NASCAR wish list, Danica's racing future, more mailbag
It is difficult to gauge where Danica Patrick will land once her contract is up
With Brian France remaining in charge don't expect to see the Chase go anywhere
NASCAR's efforts to curb start-and-park driving wasn't very effective in 2010
There's a fan who's been writing incessantly about a holiday wish list for NASCAR. During the Christmas season, I thought it was a good idea to bring it up briefly, but with a twist: three wishes where I could go back in time to keep major changes from happening. Let's go through them:
Fall 2003: I storm into a meeting filled with scheduling officials, cross off California on the Labor Day weekend schedule and write back in Darlington before it's too late. "Trust me, guys," I say to CEO Brian France. "The collateral damage will be too great. And who would want to do that anyway?"
November 2003: I intercept the newly-minted Chase format before it gets to the press, put a giant X through it and start rewriting from scratch. My only change to the old system: 50 more points for winning a race, along with a new program from then-sponsor Nextel that gives a $5 million bonus to anyone who can win three of the following five races in one year: Daytona 500, Southern 500 (Darlington), Coke 600 (Charlotte), Brickyard 400, Bristol night race; $1 million bonus if you can win two.
Fall 2005: This one might surprise some people. With resistance to a Staten Island track mounting, I do everything possible -- hire the world's best PR firm, appear on Bloomberg TV, invite officials out to a race, and most importantly change the attitude to kissing butt, 24/7 -- whatever it takes to make sure this ¾-mile proposal doesn't fall through in the Big Apple. Let's not forget the grand design of this facility, a mini-Richmond in the No. 1 media market that would have given us two short track dates back on the schedule long ago. Could you imagine the interest from Fortune 500 companies if that happened, even during the economic downturn? That ugly misstep hurt the sport's long-term growth more than anyone gives it credit for.
What are some things you'd go back and change in the long timeline of NASCAR's history? Play Santa Genie and let us know for next week: email@example.com or NASCARBowles on Twitter are the ways to do it. For now, it's time to send out my gift to you: as many mailbag responses as humanly possible before you get tired of reading. Let's go!
Will Danica Patrick sign with an IZOD IndyCar Series team in 2012 or will she race in the NASCAR Sprint Cup Series full-time in 2012?
-- Chris Fiegler, Latham, NY
Talk about starting with a heavy hitter; I bet this guy's Christmas list starts with a 58" flat screen and a BMW. Well, Chris, it's not a matter of whether Danica will "sign" with anyone in IndyCar, as her deal runs through 2012 with Andretti Autosport. She'd have to clear some hurdles and hire some lawyers to opt out a year early.

****************************************

REQUIRED ACTION A:
Reproduce word for word the part of the NASCAR mailbag column starting at "What are some" and ending at "a year early.".
REQUIRED ACTION B:
Answer these questions from the NASCAR mailbag column:
(i) Which track would be written back onto the Labor Day weekend schedule after California is crossed off?
(ii) What length was the proposed Staten Island track?
(iii) Through what year does Danica Patrick's deal with Andretti Autosport run?

(Stored data entries)
****************************************

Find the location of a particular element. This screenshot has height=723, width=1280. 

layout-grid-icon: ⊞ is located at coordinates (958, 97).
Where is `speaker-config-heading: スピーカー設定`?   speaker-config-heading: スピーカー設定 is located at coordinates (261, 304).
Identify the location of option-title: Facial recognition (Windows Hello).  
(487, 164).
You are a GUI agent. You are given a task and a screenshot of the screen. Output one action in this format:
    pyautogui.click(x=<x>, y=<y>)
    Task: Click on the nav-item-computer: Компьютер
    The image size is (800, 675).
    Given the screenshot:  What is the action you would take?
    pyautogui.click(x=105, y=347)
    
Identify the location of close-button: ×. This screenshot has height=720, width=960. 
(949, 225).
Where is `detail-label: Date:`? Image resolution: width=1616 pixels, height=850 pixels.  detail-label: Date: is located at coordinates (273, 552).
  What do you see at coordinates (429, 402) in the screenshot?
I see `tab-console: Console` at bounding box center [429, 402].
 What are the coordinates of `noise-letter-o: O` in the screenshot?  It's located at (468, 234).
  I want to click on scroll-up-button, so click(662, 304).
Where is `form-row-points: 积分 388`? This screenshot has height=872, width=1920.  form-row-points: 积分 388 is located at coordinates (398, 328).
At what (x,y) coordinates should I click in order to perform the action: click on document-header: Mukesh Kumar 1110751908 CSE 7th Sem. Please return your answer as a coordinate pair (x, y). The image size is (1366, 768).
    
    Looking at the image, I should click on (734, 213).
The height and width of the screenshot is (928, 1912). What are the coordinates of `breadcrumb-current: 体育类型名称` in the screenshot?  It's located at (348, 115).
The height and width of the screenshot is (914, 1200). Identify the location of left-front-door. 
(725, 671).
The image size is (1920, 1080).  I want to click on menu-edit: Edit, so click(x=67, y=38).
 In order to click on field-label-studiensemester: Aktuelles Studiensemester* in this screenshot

****************************************

TASK RESPONSE A:
What are some things you'd go back and change in the long timeline of NASCAR's history? Play Santa Genie and let us know for next week: email@example.com or NASCARBowles on Twitter are the ways to do it. For now, it's time to send out my gift to you: as many mailbag responses as humanly possible before you get tired of reading. Let's go!
Will Danica Patrick sign with an IZOD IndyCar Series team in 2012 or will she race in the NASCAR Sprint Cup Series full-time in 2012?
-- Chris Fiegler, Latham, NY
Talk about starting with a heavy hitter; I bet this guy's Christmas list starts with a 58" flat screen and a BMW. Well, Chris, it's not a matter of whether Danica will "sign" with anyone in IndyCar, as her deal runs through 2012 with Andretti Autosport. She'd have to clear some hurdles and hire some lawyers to opt out a year early.

TASK RESPONSE B:
(i) Darlington
(ii) ¾-mile
(iii) 2012